When you are grieving, the last thing you want to do is think about yourself and your own needs. You often get so wrapped up in how sad you feel, that it is hard to think about yourself, but this is exactly what you need to do. I wish when I was dealing with the aftermath of my own father's death, that I would have done a lot more for myself, especially self-care. Here are some different ways to practice more self-care when you are dealing with grief.

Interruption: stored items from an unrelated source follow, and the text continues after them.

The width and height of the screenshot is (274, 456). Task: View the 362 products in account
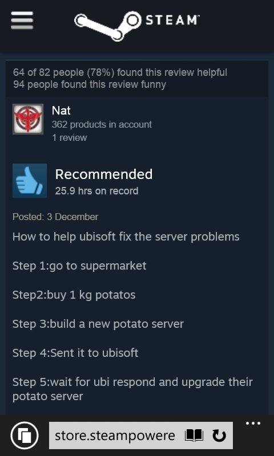pyautogui.click(x=102, y=124)
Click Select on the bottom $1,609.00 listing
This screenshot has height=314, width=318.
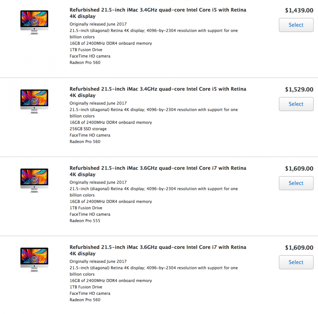[296, 262]

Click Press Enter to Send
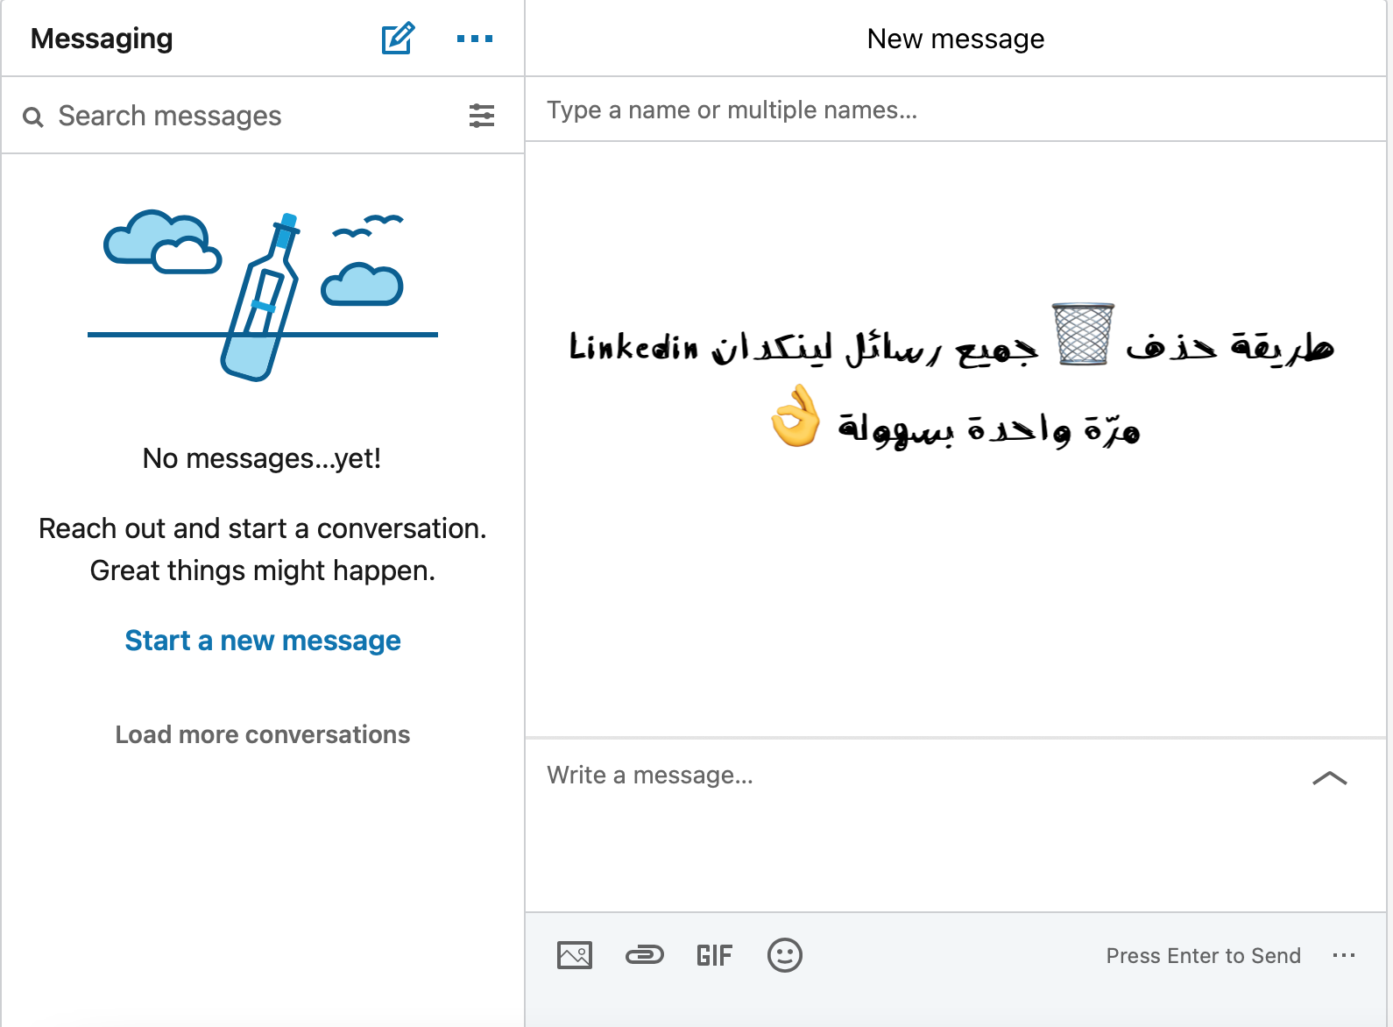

Embracing and Accepting Your Grief
When people think of self-care, they often envision you taking a bath or reading a book or doing something by yourself. While self-care does involve these activities to a certain extent, that is not the beginning and end of it. Self-care is all about doing something for you, which sometimes means just accepting your feelings. With grief, this might be depression, sadness, misery, loneliness, denial, confusion, anger, and so many more emotions. Instead of trying to ignore them or pretend they aren’t there, just embrace them, accept that they are a part of who you are right now, and try to move on. This is an amazing self-care practice that can really help you when you are grieving.
Doing Something for Yourself
When you are ready, think about what would help you the most. Don’t think of the rules or what others expect of you. Think of what YOU want to do, feel, or think right now. Want to go see a movie? Go alone or bring a friend. Want to get out of the house? Try taking your dog for a walk. Want to sleep all weekend and eat ice cream in bed? Do it! Want to go shopping? Go for it! This is your grieving process and your self-care, so what you think others will think about it has nothing to do with you. That is their own problem.
Have Patience with Your Feelings
Finally, make sure you are patient with yourself. This is part of self-care as well. Taking care of yourself means not rushing the grieving process or feeling like you owe someone else a fast grieving period. Whether you lost someone in your life or went through a traumatic experience, that grief can follow you around for a long time. It won’t always feel the same or as bad as it might feel right now, but the timing of when you “move on” is entirely up to you. Nobody has written a book or rule about the exact amount of time you are allowed to grieve for.